Japan’s stock market has risen more than 55% (despite recent correction) since the announcement of new aggressive stimulation package to pull the Japanese economy out of its deflationary spiral and stoke inflation.
But while the real economy seems to be on the growth path now, businesses still seem reluctant to spend and consumer spending also cooled off after a nice rise in the first quarter.
Some of the unintended consequences of ‘Abenomics’ are evident in the Japanese government bond (:JGB) market, which has seen increasing yields and a spike in volatility, of late. (Read: Buy these ETFs to profit from sector rotation)

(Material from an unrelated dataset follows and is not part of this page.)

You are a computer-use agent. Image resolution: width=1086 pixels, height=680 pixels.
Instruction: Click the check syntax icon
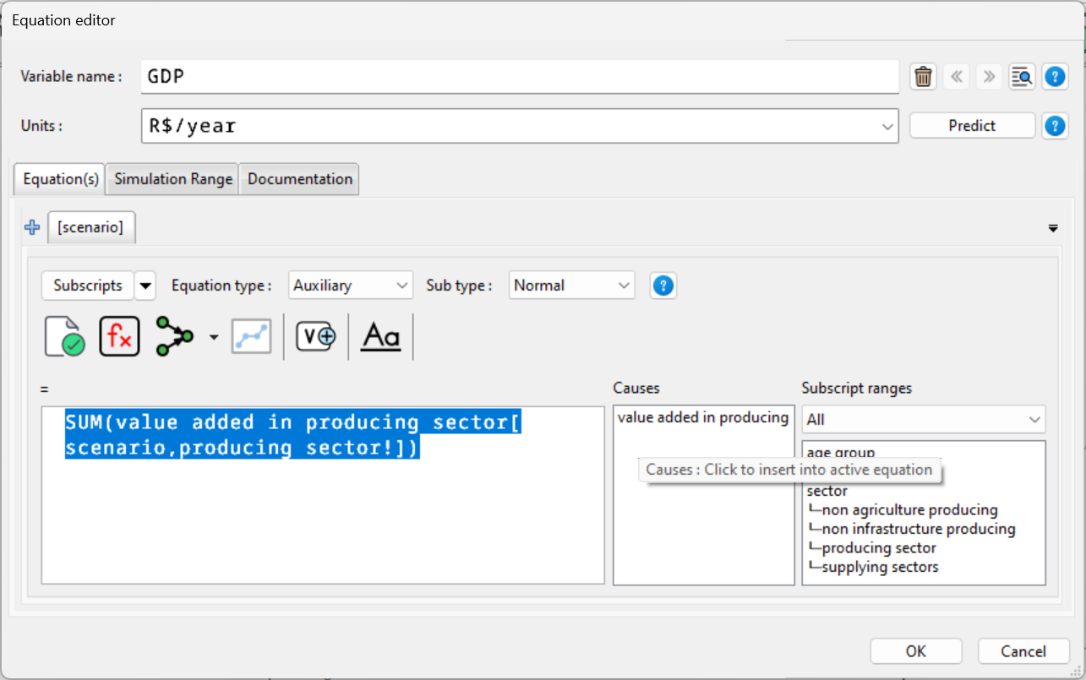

JGBs yields have been rising since April and contradict the central bank’s easing objective. At the beginning of April, when BOJ announced a plan to purchase more than ¥7 trillion ($68 billion) of bonds every month, the 10 year yields were hovering around 35 basis points. A few weeks later they touched 1%--a level not seen in more than one year.

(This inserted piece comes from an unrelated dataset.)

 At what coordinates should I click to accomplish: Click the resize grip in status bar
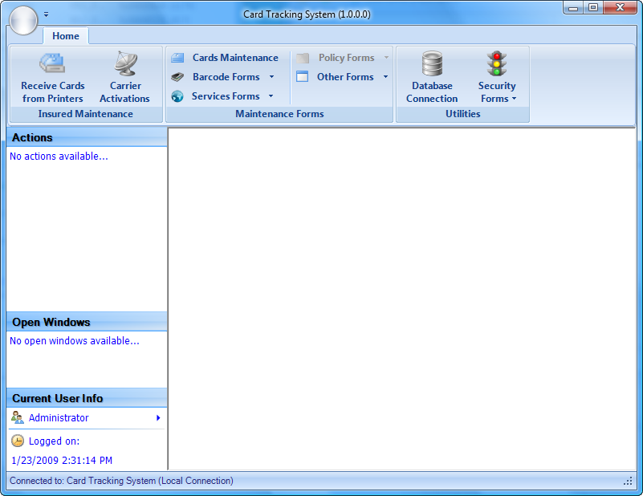pos(629,482)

Market sentiment towards bonds has also been hurt by reports that Japan’s public pension fund, with over $1 trillion in AUM, is planning to increase its allocation to Japanese stocks. Many other Japanese institutions also have been decreasing their exposure to bonds and increasing their exposure to equities. Recent data released by BOJ showed that major banks in Japan have been offloading their JGB holdings.
Further, the government’s inflation and interest rate objectives seem to be contradictory. If investors expect inflation to go up then they will not hold long-term bonds. The volatility in the bond market has also gone up due to a sharp decrease in liquidity caused by massive bond purchases by the BOJ. (Read: Inside the crash in Japan ETFs)
Minutes of the recent BOJ meeting revealed that one member of the board noted that “rise in interest rates "could indicate a pick-up in expected inflation rates and an underlying upturn in economic activity” while some other members thought that BOJ's planned bond buying and its price target might have been perceived as "contradictory", resulting in increased bond market volatility.
Increased market volatility could result in a VAR related sell-off, similar to the one in 2003 when Japanese banks and foreign investors were forced to sell their JGB holdings as a spike in volatility caused their holdings to exceed internal value-at-risk (VaR) limits. Some Japanese banks having large holdings of JGBs are extremely sensitive to interest rate volatility shock.
The market focus has now shifted to BOJ’s meeting with market participants on Wednesday. However, the long-term direction of the Japanese stock and bond markets will now be determined by Mr. Abe's package of structural reforms, expected to be unveiled sometime this month. The package will contain reforms in the areas of immigration policies, labor market, health-care sector and farm sector. (Read: REIT ETFs crushed, time to panic?)
Investors looking to profit from a potential sell-off in JGBs can consider the following two inverse JGB ETNs.
PowerShares DB Inverse Japanese Government Bond Futures ETN (JGBS)
Investors seeking exposure to a short position in 10-year JGB futures might target JGBS which looks to track the DB USD Inverse JGB Futures index. Launched in November 2011, the note provides unleveraged exposure to the U.S. dollar value of the monthly returns on a short position in 10-year JGB futures plus the monthly T-Bill index returns.
So far, the product has attracted assets of $35 million and charges 50 bps in fees annually. The
ETN has generated returns of about 1.98% in past four weeks, while daily volume currently comes in around 60,000 shares a day.
PowerShares DB 3x Inverse Japanese Government Bond Futures ETN (JGBD)
This ETN offers investors three times inverse exposure to the monthly returns on a short position in 10-year JGB futures plus the monthly T-bill index returns in U.S. dollar terms. Similar to JGBS, the product is based on the DB USD Inverse JGB Futures Index, net of fees and expenses.
With assets of about $55 million, the note delivers three times negative return of JGBS, which comes to 5.27% in the past four weeks. Daily volume for the note is about 75,000 shares. It charges annual expenses of 95 basis points.